I cybercriminali dietro questa operazione sfruttano allegati in formato ZIP contenenti script JScript, che appaiono come richieste o offerte da parte di clienti o partner potenziali. Questi attacchi di phishing sono progettati per ingannare le vittime affinché aprano file infetti. In alcuni casi, gli archivi ZIP contengono anche documenti legittimi relativi all'organizzazione o persona impersonata, aumentando così le possibilità di riuscita dell'attacco.

Uno dei metodi utilizzati prevede il download di un file HTML Application (HTA) che, una volta eseguito, scarica un'immagine decoy da un server remoto e, nel contempo, esegue un altro script tramite il comando BITSAdmin. Questo script successivo scarica vari file, inclusi i malware NetSupport RAT, che stabiliscono una connessione con un server C2 (command-and-control) controllato dagli aggressori.

Un'evoluzione della campagna, osservata a metà maggio 2023, ha visto l'uso di JavaScript che imitano librerie legittime come Next.js per attivare l'infezione da NetSupport RAT. Un'altra variante individuata installa BurnsRAT tramite un installer NSIS. Sebbene il backdoor supporti l'esecuzione remota di comandi e file, il suo compito principale è avviare il Remote Manipulator System (RMS) come servizio e inviare l'ID della sessione RMS al server degli aggressori. RMS consente di interagire con sistemi remoti, gestire desktop, eseguire comandi e trasferire file tra dispositivi in diverse località geografiche.

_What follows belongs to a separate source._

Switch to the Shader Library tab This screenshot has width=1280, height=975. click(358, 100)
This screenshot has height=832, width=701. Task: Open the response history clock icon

Il gruppo responsabile sembra essere TA569, noto anche come Gold Prelude, Mustard Tempest e Purple Vallhund, famoso per il malware SocGholish. Questa connessione è suggerita da somiglianze nei file di configurazione e licenze del RAT NetSupport utilizzati nelle rispettive attività. TA569 è noto anche per fungere da broker d'accesso iniziale per attacchi ransomware come WastedLocker. L'accesso alle reti compromesse può portare a furto di dati o crittografia e danneggiamento dei sistemi, a seconda di chi sfrutta tale accesso.